(Stored records)
=-=-=

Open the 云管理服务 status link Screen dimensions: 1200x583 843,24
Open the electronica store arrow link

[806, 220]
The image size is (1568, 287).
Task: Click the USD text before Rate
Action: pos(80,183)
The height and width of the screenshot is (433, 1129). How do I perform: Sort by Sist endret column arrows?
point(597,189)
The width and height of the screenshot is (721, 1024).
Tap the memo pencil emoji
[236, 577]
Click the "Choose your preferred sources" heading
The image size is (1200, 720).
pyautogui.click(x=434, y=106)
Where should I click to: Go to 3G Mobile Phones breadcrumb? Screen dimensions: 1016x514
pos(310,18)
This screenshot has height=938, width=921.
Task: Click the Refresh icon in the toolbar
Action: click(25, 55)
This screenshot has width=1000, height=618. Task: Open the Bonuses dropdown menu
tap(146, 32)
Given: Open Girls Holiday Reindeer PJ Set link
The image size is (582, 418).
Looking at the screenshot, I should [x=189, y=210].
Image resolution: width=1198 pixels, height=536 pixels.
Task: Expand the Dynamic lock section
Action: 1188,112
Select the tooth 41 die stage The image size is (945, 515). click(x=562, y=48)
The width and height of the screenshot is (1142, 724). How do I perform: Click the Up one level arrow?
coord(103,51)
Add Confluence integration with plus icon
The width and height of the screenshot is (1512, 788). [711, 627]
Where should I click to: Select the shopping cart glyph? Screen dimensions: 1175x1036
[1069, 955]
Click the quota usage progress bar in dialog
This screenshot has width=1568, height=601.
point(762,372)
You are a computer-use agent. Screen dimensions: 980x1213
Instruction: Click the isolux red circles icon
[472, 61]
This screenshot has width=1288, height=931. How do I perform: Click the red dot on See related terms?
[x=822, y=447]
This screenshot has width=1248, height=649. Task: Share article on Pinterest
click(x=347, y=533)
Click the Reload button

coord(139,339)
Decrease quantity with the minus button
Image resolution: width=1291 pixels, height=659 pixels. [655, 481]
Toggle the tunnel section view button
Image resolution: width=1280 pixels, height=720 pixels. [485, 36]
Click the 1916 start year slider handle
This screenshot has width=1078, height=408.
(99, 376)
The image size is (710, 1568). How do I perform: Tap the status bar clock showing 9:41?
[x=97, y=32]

=-=-=

> Task prompt
For the entries above, transcribe precisely the lines from the one with "The width and height of the screenshot is (1142, 724)." through the end, including both.

> Solution to this task
The width and height of the screenshot is (1142, 724). How do I perform: Click the Up one level arrow?
coord(103,51)
Add Confluence integration with plus icon
The width and height of the screenshot is (1512, 788). [711, 627]
Where should I click to: Select the shopping cart glyph? Screen dimensions: 1175x1036
[1069, 955]
Click the quota usage progress bar in dialog
This screenshot has width=1568, height=601.
point(762,372)
You are a computer-use agent. Screen dimensions: 980x1213
Instruction: Click the isolux red circles icon
[472, 61]
This screenshot has width=1288, height=931. How do I perform: Click the red dot on See related terms?
[x=822, y=447]
This screenshot has width=1248, height=649. Task: Share article on Pinterest
click(x=347, y=533)
Click the Reload button

coord(139,339)
Decrease quantity with the minus button
Image resolution: width=1291 pixels, height=659 pixels. [655, 481]
Toggle the tunnel section view button
Image resolution: width=1280 pixels, height=720 pixels. [485, 36]
Click the 1916 start year slider handle
This screenshot has width=1078, height=408.
(99, 376)
The image size is (710, 1568). How do I perform: Tap the status bar clock showing 9:41?
[x=97, y=32]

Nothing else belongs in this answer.